Smith Edwin A, Srinivasan Arun, Scherz Hal C, Tracey Anthony J, Broecker Bruce, Kirsch Andrew J
Department of Pediatric Urology, Children's Healthcare of Atlanta and Emory University School of Medicine, Atlanta, GA, USA.
Department of Pediatric Urology, Children's Healthcare of Atlanta and Emory University School of Medicine, Atlanta, GA, USA.
J Pediatr Urol. 2017 Oct;13(5):502.e1-502.e6. doi: 10.1016/j.jpurol.2017.02.020. Epub 2017 Mar 22.
Abdominoplasty is an important component of the management of children with prune belly syndrome (PBS). While there are features of the abdominal defect in PBS which are common to all patients, there will be differences unique to each patient that should be taken into consideration in surgical planning. Specifically, we have come to realize that although the Monfort procedure assumes a symmetric pattern of abdominal wall laxity, this symmetry is rarely present.
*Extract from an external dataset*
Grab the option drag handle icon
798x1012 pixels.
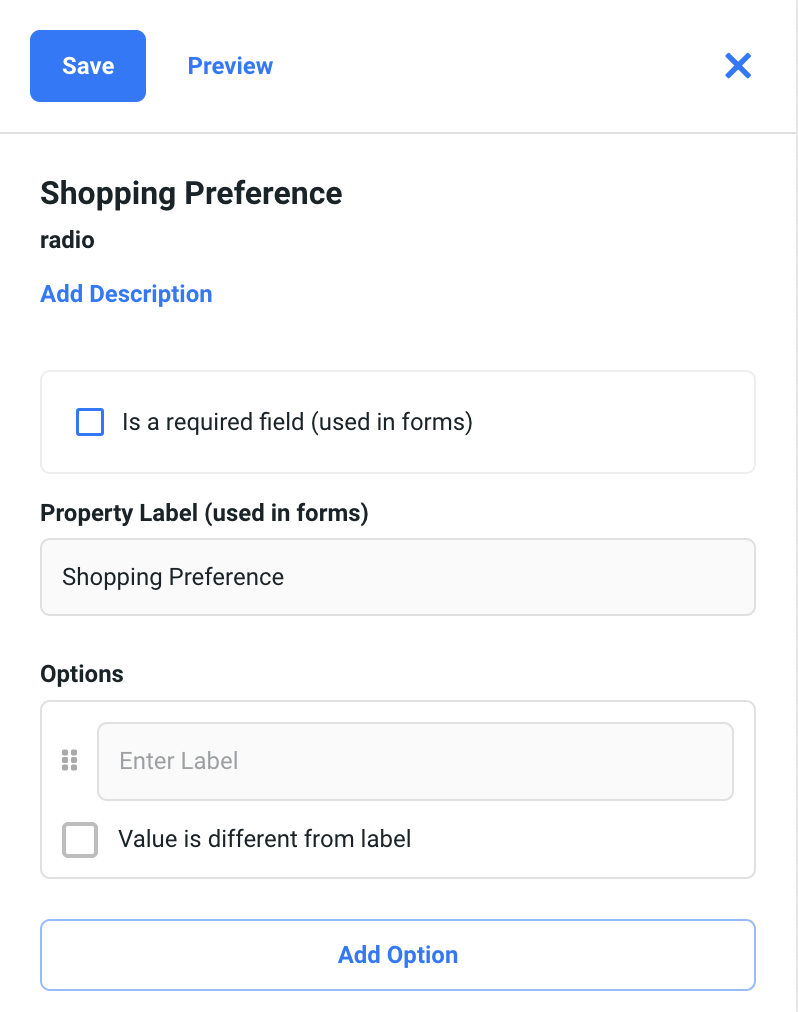tap(69, 761)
The aim of this report is to describe our modifications and review our outcomes for the Monfort procedure which more completely address correction of the abdominal wall laxity including both common and uncommon features while positioning the umbilicus to a more anatomically correct position (Figure).
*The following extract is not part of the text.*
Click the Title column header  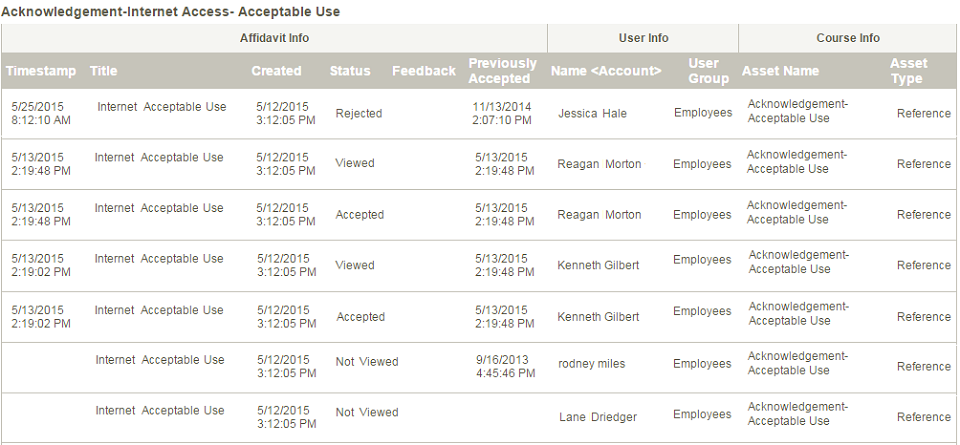103,71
Sixteen male patients with PBS and one female pseudoprune belly syndrome patient, aged 2-9 years, were treated at our institution between 2003 and 2014. Modifications incorporated into the abdominoplasty procedure for PBS applied to this study group included: 1) use of diagnostic laparoscopy to define the topography of the abdominal wall defect, 2) initial midline rather than elliptical skin incision to defer retailoring of the skin coverage until the final step of the procedure, 3) varying the width of the central plate to correct side to side asymmetry in redundancy, 4) plication of the central plate to reduce vertical redundancy and reposition the umbilicus, and 5) plication of focal areas of fascial weakness, most often in the flank region.
All patients have improved abdominal wall contour with a more uniform correction of areas of weakness at a mean follow-up of 5.5 years (range 18 months-11.5 years). All patients and parents indicate that they are very satisfied with the outcome of their procedures without any revisions being performed. This study is descriptive in nature and retrospective, with the patient population treated in a relatively uniform fashion that does not allow direct comparison with other techniques.
The modified Monfort procedure recognizes the pattern of abdominal muscular deficiency unique to each patient and incorporates this information into the surgical design.
腹壁整形术是治疗梅干腹综合征(PBS)患儿的重要组成部分。虽然PBS的腹部缺损特征在所有患者中都有共性,但每个患者也存在独特差异,在手术规划时应予以考虑。具体而言,我们已经认识到,尽管蒙福特手术假定腹壁松弛呈对称模式,但这种对称性很少出现。
本报告旨在描述我们对蒙福特手术的改良方法,并回顾我们的手术效果,该改良方法能更全面地解决腹壁松弛的矫正问题,包括常见和不常见的特征,同时将脐部置于更符合解剖学的正确位置(图)。
2003年至2014年期间,我们机构对16例年龄在2至9岁的男性PBS患者和1例女性假性梅干腹综合征患者进行了治疗。本研究组对PBS腹壁整形术所做的改良包括:1)使用诊断性腹腔镜来确定腹壁缺损的形态;2)最初采用中线而非椭圆形皮肤切口以推迟皮肤覆盖的最终调整,直到手术的最后一步;3)改变中央皮瓣的宽度以纠正两侧冗余的不对称性;4)折叠中央皮瓣以减少垂直冗余并重新定位脐部;5)折叠筋膜薄弱的局部区域,最常见于侧腹区域。
所有患者的腹壁轮廓均得到改善,在平均5.5年(范围18个月至11.5年)的随访中,薄弱区域得到更均匀的矫正。所有患者及其家长均表示对手术效果非常满意,无需进行任何修复。本研究本质上是描述性和回顾性的,所治疗的患者群体采用相对统一的方式,无法与其他技术进行直接比较。
改良后的蒙福特手术认识到每个患者独特的腹部肌肉缺陷模式,并将这些信息纳入手术设计中。